══ Information supplied ══

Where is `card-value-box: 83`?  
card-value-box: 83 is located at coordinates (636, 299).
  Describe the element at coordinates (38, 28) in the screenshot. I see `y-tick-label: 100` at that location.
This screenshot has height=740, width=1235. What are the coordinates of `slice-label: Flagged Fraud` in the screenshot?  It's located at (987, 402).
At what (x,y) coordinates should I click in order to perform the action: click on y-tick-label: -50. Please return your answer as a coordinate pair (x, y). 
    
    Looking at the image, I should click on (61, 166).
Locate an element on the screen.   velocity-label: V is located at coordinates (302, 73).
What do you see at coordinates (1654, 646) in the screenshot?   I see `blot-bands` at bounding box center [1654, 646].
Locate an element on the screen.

═══

Directive → Reproduce every line of the listing above without changing anything.

Reply to the exercise →
Where is `card-value-box: 83`?  
card-value-box: 83 is located at coordinates (636, 299).
  Describe the element at coordinates (38, 28) in the screenshot. I see `y-tick-label: 100` at that location.
This screenshot has height=740, width=1235. What are the coordinates of `slice-label: Flagged Fraud` in the screenshot?  It's located at (987, 402).
At what (x,y) coordinates should I click in order to perform the action: click on y-tick-label: -50. Please return your answer as a coordinate pair (x, y). 
    
    Looking at the image, I should click on (61, 166).
Locate an element on the screen.   velocity-label: V is located at coordinates (302, 73).
What do you see at coordinates (1654, 646) in the screenshot?   I see `blot-bands` at bounding box center [1654, 646].
Locate an element on the screen.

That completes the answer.